At the far southern point of the island stands a small, ruined shrine housing
the remains of an altar. The site was ransacked and the island’s statues demolished, their fragments tossed into the sea on orders of Catholic friars who condemned such artwork as satanic. In addition to her attributes as the divine patroness
of childbirth and prophesy, Ixchel, “the White Lady,” was the mother of the Maya
people. They venerated her as the survivor of a great deluge that destroyed her
former kingdom in the Atlantic Ocean. As such, her chief places of worship
on islands like Isla Mujeres and Cozumel were chosen to reflect her Atlantean
origins.(See Ixchel)
Island of Jewels
In Hindu myth, a paradisiacal realm in the eastern Pacific Ocean, from which
the founders of the Brahman caste arrived in India during the distant past. The
island was hidden by a misty ether known as the akasha, a poetic metaphor for
“ancient memory” or “forgetfulness.” Its beaches were formed of powdered gems,
and the forests were perpetually in bloom. At the center of the island was located
a magnificent palace, where all wishes were granted.
(See Mu)
Isle of the Sun
A magnificent island kingdom in the middle of the Atlantic Ocean, from
which Manco Capac, his wife, and followers fled during a time of wide-spread
degeneracy. Their sinful homeland was destroyed in a flood sent as punishment from the gods. Later, the story was transferred to Lake Titicaca and its small island,
which was named Isla del Sol after Maco Capac’s oceanic homeland.
(See Manco Capac, Pu-Un-Runa)
Isle Royale
A Lake Superior island near Michigan’s Upper Peninsula, where many
millions of pounds of copper ore were mined by Atlantean entrepreneurs from
3000 B.C. to 1200 B.C.
(See Bronze Age)
Itaba Tahuana
The divine ancestor of Haiti’s Taino natives. He married the four winds, who
bore him two sets of twins, from whom early humanity descended. Most of them
were sinful, so Itaba Tahuana destroyed them with a cataclysmic flood.
This figure is doubtless a folk recollection of the Atlantean catastrophe, complete
with his twin offspring and marriage to the four “winds,” that is to say, the four
cardinal directions, placing him at the center of the world. Even Itaba’s name is an
obvious derivation of “Atlas.”
Italus
According to Plutarch, “some say again that Roma, from whom the city was
so-called, was daughter of Italus and Leucaria.” Italus was the Latin version of
Atlas, while Leucaria was a sea-goddess, one of the Sirens, an inflection of
Leukippe, the first woman of Atlantis. Plato outlined the limits of Atlantean
influence in Europe by extending them to western Italy.
(See Atlas)
Itzamna
The Mayas’ earliest culture-bearer, the “White Man,” who preceded the
arrival of the more famous Kukulcan, or “Feathered Serpent.” The latter appears
to have represented survivors from the final destruction of Atlantis, in 1198 B.C.
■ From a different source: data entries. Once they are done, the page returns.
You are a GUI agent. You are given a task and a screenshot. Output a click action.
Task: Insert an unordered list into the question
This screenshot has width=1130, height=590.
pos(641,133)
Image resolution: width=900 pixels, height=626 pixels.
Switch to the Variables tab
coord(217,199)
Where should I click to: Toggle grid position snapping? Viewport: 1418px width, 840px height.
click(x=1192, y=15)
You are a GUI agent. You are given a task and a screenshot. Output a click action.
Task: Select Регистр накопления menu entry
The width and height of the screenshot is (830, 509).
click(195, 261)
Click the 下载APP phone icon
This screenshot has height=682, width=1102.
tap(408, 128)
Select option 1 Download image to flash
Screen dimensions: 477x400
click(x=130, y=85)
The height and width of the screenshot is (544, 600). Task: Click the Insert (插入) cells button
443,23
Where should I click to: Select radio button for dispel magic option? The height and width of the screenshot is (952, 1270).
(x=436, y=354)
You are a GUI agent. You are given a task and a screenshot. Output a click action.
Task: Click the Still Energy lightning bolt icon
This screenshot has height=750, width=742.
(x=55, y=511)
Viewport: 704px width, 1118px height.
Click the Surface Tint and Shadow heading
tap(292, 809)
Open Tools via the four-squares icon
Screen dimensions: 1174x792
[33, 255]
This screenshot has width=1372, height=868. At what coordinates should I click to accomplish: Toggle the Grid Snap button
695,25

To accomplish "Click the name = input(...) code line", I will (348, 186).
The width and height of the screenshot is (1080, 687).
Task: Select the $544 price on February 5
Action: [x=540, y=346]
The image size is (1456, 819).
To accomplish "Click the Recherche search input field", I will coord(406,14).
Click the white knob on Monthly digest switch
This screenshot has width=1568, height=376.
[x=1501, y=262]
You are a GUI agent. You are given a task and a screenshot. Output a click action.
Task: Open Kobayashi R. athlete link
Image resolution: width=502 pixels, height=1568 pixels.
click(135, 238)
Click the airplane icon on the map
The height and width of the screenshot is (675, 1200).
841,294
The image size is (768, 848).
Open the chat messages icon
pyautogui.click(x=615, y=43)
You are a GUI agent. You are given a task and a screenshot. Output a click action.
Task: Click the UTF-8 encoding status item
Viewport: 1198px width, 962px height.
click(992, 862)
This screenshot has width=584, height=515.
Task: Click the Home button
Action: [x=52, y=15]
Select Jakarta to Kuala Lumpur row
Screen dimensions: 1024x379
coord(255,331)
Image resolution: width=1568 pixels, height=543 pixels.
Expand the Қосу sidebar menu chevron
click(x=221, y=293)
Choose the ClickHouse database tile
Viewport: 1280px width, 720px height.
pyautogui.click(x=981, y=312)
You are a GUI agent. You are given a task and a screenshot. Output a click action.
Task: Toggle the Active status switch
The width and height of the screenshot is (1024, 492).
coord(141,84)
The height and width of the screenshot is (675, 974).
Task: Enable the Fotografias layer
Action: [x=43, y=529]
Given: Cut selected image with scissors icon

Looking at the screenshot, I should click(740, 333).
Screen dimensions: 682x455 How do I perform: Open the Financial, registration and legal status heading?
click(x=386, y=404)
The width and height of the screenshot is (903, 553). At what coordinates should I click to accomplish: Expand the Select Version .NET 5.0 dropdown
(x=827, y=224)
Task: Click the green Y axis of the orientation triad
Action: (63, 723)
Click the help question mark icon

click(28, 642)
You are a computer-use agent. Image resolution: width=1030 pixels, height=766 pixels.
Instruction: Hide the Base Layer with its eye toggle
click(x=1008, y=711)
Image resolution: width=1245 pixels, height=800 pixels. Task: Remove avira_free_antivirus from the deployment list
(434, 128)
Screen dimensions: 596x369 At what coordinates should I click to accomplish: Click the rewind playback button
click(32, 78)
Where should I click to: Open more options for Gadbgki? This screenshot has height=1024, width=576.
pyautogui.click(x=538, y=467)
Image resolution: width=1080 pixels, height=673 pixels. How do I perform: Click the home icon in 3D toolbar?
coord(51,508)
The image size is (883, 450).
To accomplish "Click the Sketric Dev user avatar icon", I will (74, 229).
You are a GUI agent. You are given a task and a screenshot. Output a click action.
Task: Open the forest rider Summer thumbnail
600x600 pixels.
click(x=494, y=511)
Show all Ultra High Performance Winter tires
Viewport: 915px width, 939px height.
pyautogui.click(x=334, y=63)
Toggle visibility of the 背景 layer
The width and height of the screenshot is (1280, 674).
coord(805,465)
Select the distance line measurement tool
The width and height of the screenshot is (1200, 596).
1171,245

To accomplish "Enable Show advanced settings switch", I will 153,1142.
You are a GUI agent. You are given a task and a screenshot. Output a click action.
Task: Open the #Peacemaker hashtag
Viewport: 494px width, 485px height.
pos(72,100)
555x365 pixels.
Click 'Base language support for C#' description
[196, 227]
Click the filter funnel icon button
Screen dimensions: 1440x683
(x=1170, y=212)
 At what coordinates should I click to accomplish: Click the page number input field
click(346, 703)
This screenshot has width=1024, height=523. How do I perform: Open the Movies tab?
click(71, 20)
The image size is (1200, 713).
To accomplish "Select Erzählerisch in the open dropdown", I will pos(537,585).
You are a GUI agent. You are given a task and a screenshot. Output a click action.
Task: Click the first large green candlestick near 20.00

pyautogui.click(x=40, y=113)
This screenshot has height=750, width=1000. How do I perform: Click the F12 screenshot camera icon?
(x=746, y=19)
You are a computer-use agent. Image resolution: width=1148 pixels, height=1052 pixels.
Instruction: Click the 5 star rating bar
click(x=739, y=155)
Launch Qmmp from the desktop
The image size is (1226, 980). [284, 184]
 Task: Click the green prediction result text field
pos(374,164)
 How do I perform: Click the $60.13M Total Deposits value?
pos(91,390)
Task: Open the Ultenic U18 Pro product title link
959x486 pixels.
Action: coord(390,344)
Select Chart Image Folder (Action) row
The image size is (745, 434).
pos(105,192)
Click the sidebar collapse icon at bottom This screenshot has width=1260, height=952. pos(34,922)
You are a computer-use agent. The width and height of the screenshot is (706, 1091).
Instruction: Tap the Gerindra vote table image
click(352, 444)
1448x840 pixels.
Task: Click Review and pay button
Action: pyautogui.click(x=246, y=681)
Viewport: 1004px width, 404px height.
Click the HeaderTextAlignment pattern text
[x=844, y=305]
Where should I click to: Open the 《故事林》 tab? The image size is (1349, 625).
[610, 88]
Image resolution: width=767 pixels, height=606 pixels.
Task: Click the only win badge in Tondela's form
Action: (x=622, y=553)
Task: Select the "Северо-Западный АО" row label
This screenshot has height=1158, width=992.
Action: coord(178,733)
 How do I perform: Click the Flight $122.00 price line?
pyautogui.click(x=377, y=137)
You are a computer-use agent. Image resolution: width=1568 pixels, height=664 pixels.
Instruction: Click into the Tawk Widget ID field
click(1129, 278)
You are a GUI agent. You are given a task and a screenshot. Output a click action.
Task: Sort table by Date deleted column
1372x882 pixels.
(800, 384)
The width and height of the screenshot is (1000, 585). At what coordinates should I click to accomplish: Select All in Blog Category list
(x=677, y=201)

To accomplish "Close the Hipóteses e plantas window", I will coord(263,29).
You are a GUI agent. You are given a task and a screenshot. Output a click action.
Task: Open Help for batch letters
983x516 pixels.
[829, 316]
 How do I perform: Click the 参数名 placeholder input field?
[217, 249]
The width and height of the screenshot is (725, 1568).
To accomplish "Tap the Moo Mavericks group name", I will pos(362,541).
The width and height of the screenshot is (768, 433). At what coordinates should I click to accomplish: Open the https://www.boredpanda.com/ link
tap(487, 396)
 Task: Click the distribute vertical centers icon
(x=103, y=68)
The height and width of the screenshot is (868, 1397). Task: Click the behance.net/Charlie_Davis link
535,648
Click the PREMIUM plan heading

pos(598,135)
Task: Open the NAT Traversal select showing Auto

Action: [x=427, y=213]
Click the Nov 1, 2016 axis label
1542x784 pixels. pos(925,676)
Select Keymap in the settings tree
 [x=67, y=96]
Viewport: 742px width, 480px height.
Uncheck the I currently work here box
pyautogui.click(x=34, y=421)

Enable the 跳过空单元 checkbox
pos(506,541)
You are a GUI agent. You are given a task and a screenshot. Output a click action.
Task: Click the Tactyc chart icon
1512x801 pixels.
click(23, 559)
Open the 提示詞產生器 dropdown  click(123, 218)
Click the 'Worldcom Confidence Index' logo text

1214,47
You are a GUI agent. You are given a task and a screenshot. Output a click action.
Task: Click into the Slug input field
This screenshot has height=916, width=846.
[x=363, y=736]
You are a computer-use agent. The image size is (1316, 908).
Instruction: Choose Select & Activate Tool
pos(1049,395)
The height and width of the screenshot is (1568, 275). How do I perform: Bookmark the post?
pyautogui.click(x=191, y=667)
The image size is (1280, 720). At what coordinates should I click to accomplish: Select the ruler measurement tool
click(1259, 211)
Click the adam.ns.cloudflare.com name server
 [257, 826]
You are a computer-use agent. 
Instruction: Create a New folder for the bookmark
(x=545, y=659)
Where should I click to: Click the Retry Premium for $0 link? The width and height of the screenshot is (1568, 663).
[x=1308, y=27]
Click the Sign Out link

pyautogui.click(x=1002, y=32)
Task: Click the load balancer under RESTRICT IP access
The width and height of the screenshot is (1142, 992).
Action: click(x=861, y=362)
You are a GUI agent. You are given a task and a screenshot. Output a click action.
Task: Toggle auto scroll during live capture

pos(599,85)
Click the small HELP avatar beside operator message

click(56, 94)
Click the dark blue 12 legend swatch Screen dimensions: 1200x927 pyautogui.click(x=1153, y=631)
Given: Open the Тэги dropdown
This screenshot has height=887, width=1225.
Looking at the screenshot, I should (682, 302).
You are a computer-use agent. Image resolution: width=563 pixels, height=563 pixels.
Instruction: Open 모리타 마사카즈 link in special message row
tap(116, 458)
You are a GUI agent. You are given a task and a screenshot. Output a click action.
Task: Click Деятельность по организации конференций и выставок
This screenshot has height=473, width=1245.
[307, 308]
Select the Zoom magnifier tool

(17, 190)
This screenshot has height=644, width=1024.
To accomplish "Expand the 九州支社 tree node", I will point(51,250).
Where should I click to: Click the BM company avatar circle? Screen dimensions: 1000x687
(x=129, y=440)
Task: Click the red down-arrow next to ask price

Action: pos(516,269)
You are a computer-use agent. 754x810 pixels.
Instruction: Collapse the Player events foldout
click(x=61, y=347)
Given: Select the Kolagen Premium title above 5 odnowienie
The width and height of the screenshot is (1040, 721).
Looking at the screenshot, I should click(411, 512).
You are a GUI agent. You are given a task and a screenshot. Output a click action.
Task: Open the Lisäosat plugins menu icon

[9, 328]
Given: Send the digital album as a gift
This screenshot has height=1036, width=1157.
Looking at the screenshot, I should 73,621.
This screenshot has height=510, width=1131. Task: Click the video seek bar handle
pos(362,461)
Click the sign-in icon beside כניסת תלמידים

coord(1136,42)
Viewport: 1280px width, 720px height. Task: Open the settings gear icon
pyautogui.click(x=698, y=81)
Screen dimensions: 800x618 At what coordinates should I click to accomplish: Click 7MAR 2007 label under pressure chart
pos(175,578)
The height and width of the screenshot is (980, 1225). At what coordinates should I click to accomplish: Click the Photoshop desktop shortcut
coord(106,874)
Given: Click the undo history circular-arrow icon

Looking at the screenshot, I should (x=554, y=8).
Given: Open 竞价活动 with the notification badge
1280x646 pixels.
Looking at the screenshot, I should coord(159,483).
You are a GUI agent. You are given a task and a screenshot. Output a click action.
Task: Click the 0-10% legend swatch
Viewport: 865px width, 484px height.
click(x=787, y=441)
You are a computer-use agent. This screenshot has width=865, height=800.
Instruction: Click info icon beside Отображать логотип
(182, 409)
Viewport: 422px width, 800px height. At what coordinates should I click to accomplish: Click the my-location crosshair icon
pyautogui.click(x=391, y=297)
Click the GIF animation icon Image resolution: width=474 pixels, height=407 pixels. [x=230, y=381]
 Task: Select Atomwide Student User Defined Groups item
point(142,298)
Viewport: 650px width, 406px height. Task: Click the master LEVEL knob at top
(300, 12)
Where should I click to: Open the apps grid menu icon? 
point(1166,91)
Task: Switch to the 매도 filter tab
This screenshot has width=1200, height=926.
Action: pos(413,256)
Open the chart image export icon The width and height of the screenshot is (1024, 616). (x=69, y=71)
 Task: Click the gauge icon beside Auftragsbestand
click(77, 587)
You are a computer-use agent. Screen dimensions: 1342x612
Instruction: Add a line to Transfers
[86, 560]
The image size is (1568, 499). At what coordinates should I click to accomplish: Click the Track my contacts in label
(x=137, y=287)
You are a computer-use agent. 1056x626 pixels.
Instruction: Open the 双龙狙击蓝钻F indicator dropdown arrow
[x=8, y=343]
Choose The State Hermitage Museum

Itzamna was the original founder of Mesoamerican civilization. He and his wife,
Ixchel, the “White Lady,” were among immigrants fleeing westward during the
late fourth millennium B.C., when their Atlantean homeland was beset with the first
in a series of four geologic upheavals. In the Maya cosmology, the Chilam Balam,
and Juan Darreygosa’s 16th-century Historia de Zodzil, Itzamna bears the title
“Serpent from the East” and is described as “the first after the flood.” He arrived on the eastern shores of the island of Cozumel, where the ruins of several temples
to him and Ixchel still stand, just off the Yucatan peninsula.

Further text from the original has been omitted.